A proposal first announced during Gov. Andrew Cuomo’s 2013 State of the State address came to fruition earlier this month with a request for proposals (RFP) to fund clean energy projects through New York’s newly established green bank. A green bank is a state-sponsored nonprofit lender that provides long-term, low-cost financing support. Its purpose is to increase public-private investing in clean energy while offering consumers lower-cost energy solutions, according to the Green Bank Academy.

New York’s $1 billion initiative was capitalized with initial funding of $210 million in December, including $165 million redirected from other clean-energy programs. Through the RFP, the bank seeks financing proposals from industry participants and financial institutions including energy service companies, developers, equipment manufacturers and others. Projects supported by the bank can include solar, wind and other renewable energy generation technologies. Read the press release.

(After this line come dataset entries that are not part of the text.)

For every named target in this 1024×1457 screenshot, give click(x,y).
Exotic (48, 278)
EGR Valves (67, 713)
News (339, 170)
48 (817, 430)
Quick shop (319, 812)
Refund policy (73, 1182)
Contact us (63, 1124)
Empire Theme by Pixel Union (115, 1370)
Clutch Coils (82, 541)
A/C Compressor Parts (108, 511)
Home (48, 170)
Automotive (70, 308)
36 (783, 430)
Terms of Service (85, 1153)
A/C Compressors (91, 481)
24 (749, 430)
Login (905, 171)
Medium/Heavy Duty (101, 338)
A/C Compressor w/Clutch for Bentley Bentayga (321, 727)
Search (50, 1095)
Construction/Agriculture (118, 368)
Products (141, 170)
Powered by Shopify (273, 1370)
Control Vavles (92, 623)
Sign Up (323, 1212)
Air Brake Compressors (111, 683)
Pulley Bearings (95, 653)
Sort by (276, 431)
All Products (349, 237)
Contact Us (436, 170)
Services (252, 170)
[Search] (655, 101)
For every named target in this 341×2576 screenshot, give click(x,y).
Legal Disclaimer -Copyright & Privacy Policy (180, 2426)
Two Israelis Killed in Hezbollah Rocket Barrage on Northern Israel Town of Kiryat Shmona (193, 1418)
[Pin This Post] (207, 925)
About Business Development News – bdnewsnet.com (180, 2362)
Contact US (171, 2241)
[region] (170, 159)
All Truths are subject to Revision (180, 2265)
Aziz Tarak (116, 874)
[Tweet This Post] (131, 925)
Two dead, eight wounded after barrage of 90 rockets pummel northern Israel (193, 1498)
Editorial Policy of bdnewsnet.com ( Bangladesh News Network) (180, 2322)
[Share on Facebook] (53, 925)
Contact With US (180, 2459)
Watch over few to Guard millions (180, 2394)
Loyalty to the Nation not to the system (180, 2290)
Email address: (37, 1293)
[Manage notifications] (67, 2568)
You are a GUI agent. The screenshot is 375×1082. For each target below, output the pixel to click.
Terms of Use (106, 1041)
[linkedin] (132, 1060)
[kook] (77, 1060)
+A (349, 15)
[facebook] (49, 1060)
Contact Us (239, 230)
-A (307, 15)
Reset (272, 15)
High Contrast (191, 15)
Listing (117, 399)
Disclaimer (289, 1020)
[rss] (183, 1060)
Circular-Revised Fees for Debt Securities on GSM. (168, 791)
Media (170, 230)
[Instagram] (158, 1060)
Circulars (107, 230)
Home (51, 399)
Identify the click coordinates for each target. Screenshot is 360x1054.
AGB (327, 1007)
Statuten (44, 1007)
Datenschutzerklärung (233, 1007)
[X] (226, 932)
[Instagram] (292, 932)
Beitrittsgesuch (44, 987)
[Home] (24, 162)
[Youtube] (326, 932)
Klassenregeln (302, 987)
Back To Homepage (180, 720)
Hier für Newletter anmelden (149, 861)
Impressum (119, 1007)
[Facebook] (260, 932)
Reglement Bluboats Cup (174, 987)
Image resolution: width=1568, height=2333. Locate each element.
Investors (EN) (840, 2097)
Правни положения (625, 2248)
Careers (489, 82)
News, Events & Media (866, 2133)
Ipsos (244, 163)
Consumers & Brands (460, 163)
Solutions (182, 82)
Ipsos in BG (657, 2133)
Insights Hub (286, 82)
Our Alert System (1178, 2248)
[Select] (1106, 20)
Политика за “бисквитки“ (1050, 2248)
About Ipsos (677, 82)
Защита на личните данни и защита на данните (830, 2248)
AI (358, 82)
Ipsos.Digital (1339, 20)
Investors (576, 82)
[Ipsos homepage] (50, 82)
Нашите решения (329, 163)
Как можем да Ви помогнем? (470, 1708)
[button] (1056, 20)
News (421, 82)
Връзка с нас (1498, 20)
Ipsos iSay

Connecticut was the first state to establish a green bank in 2011, but several other states have demonstrated interest. Participants from at least 11 other states wanting to establish their own green banks recently attended the first Green Bank Academy in Washington, D.C. The two-day program offered workshops and seminars for state energy and finance officials to provide them with solutions for building green banks, according to the website.

Clean energy projects often are dependent on federal tax credits and subsidies, which can expire. A timely benefit of the green bank model is the low-cost financing that in turn lowers the cost of these projects in order to make them cost-competitive with conventional technologies, according to a 2012 Brookings report on state clean energy finance banks.